DAXX Is a Crucial Factor for Proper Development of Mammalian Oocytes and Early Embryos

The Death-domain associated protein 6 (DAXX) is an evolutionarily conserved and ubiquitously expressed multifunctional protein that is implicated in many cellular processes, including transcription, cellular proliferation, cell cycle regulation, Fas-induced apoptosis, and many other events. In the nucleus, DAXX interacts with transcription factors, epigenetic modifiers, and chromatin-remodeling proteins such as the transcription regulator ATRX-the alpha-thalassemia/mental retardation syndrome X-linked ATP-dependent helicase II. Accordingly, DAXX is considered one of the main players involved in chromatin silencing and one of the most important factors that maintain integrity of the genome.

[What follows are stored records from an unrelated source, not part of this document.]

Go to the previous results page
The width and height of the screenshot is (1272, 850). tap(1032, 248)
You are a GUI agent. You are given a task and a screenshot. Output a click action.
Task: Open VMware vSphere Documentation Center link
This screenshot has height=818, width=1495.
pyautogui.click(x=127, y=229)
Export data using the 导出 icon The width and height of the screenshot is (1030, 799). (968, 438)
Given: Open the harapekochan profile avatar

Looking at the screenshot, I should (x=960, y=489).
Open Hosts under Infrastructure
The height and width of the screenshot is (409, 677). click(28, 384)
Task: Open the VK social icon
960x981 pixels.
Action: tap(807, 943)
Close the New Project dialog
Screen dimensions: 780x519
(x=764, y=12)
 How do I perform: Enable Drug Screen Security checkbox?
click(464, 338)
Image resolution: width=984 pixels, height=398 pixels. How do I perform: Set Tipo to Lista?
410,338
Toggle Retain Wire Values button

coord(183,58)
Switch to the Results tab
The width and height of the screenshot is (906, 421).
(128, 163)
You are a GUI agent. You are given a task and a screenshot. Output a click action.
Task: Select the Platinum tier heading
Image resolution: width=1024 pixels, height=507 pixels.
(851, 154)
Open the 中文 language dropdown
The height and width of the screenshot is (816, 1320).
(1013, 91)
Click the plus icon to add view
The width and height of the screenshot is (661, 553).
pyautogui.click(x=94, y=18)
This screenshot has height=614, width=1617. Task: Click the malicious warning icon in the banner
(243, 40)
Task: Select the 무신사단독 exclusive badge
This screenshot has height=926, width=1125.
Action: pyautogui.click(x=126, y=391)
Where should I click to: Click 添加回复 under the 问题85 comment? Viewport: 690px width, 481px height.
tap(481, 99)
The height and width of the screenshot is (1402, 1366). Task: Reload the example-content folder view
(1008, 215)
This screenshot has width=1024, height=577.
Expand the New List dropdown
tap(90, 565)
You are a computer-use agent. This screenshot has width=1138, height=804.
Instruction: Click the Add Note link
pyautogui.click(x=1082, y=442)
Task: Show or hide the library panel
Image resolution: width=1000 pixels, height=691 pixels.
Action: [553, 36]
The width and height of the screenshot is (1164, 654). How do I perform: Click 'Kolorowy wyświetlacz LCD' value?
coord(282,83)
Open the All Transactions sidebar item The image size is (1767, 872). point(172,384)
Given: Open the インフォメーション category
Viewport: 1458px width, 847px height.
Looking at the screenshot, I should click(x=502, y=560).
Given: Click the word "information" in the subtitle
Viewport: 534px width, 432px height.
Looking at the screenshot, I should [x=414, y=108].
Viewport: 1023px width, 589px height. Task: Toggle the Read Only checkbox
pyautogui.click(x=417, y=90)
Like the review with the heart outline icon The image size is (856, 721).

In this brief review, we summarize available data regarding the general and specific functions of DAXX in mammalian early development, with special emphasis on the function of DAXX as a chaperone of the histone variant H3.3. Since H3.3 plays a key role in the developmental processes, especially in the pronounced rearrangements of heterochromatin compartment during oogenesis and embryogenesis, DAXX can be considered as an important factor supporting proper development. Specifically, loss of DAXX affects the recruitment of ATRX, transcription of tandem repeats and telomere functions, which results in a decrease in the viability of early embryos.

Automated summary

DAXX is a multifunctional protein involved in various cellular processes, interacting with transcription factors and chromatin-remodeling proteins in the nucleus. Its specific function in mammalian early development as a chaperone of H3.3 supports proper development, impacting recruitment of ATRX and transcription of tandem repeats. Loss of DAXX results in decreased viability of early embryos.